Located on both banks of the Beli Osam River, Troyan is stretching on 15 km to the foothills of Balkan Mountain (in Bulgarian: Stara Planina). The name of the town comes from a former Roman ruler who has been commanding the region. A preserved paved road winding through the mountain and remnants of a Roman settlement, both outside the city, are giving a hint where the great Roman Empire ever has spread to.

Troyan is not from the places that will impress you with architecture. The town itself is a typical post example of the post-communist architecture. There is an interesting, even funny, fact about Troyan – it is the only town in Bulgaria with only one active traffic light on its territory.  Troyan has been an industrial city ever before, that was totally destroyed in so called “years of transition”, and this is what the remains of the old mastodons in the Industrial zone are talking about.

The reason why Troyan is a famous tourist region is nature. I would add to it the few, but really classy cultural and historical sites that everyone should visit. The Museum of Arts (recently selected as the best museum for 2019 in Bulgaria), the Art Gallery, the National Exhibition of Crafts and the Arts, the Monument of the Liberty Ark (more than 1500 meters above sea level), the Troyan Monastery (over 400 years old ), waterfalls in Vidima and Kaleytsa. In the summer, the region becomes a SPA destination with the unique hot and cold mineral springs located in the villages of Shipkovo and Chiflik.

If you are a fan of nightlife, there are two pubs in the central part of the town, as either is rock one where you may meet some of the regular artists.

In the several restaurants built in old-type style Bulgarian architecture (in Bulgarian: “mehana”), delicious dishes are offered, and the menus are often in English, as well, with prices stated. In some of the “mehanas”, you can find a traditional program with folk dances and songs.

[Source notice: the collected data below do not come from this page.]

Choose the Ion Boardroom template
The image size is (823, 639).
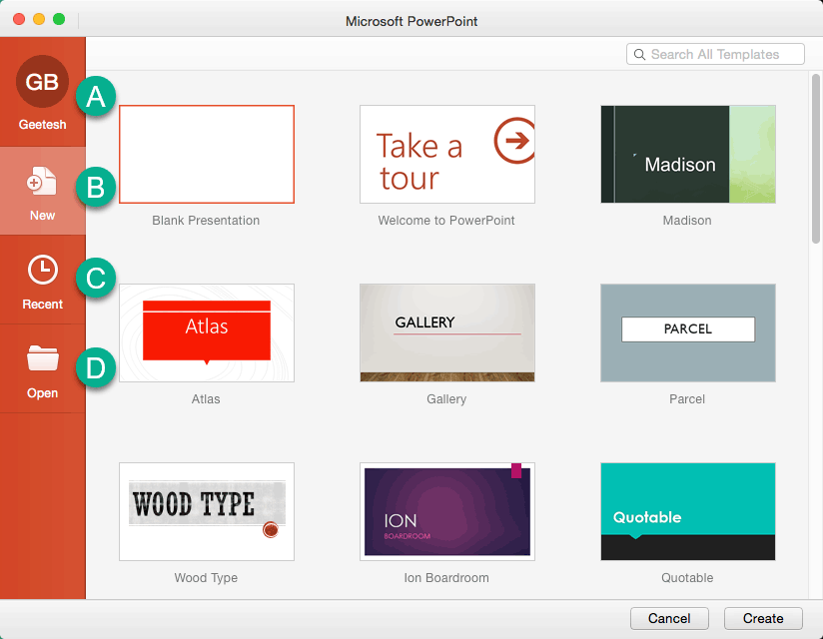pos(446,511)

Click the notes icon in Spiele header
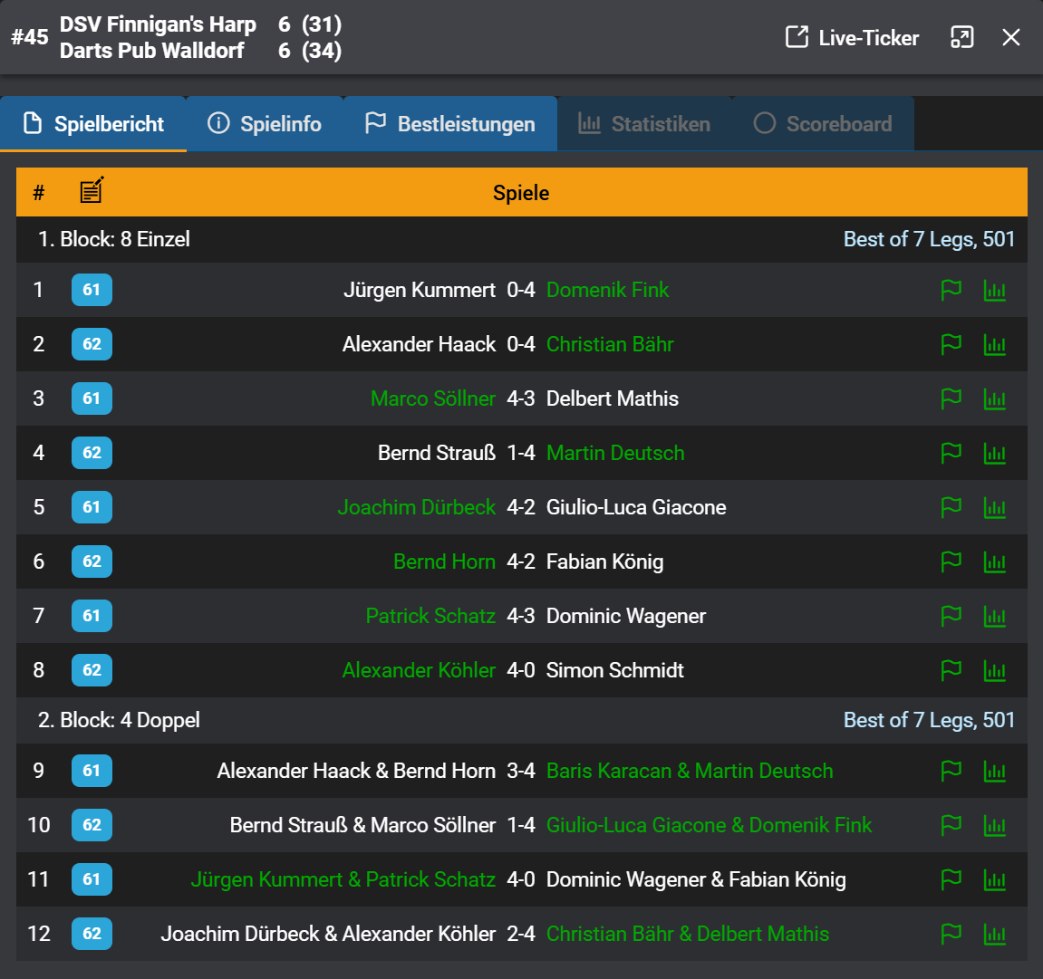coord(92,191)
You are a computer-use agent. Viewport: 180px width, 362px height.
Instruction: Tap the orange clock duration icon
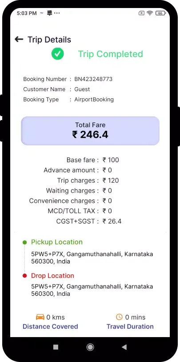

If you need an interpreter in German, as well as in Romanian, Serbian, Albanian (actually, and I do not know how many language she speaks), look for one of the staff at the Museum. She will always respond and help you.

-Do buy souvenirs from the small workshops, because there you will be able to touch stuff made from the original Trojan masters.

Once you have visited the Museum and the Art Gallery, as well as had a short walk along the shopping street nearby, the interesting places for tourists are over.

The former tourist information center which is still present in most tourist guides issued in European countries is closed down. The battered plate continues to hang over the front door, but the padlock and lattice are locked forever…

The city has built a new one with unspecified functions, and if you are experience difficulties when moving, the chance to visit the center is null. Same applies, when it comes to an access to the Art Gallery. The Museum has recently was provided with a ramp, though absurd one, and the Museum itself has got a lift installed.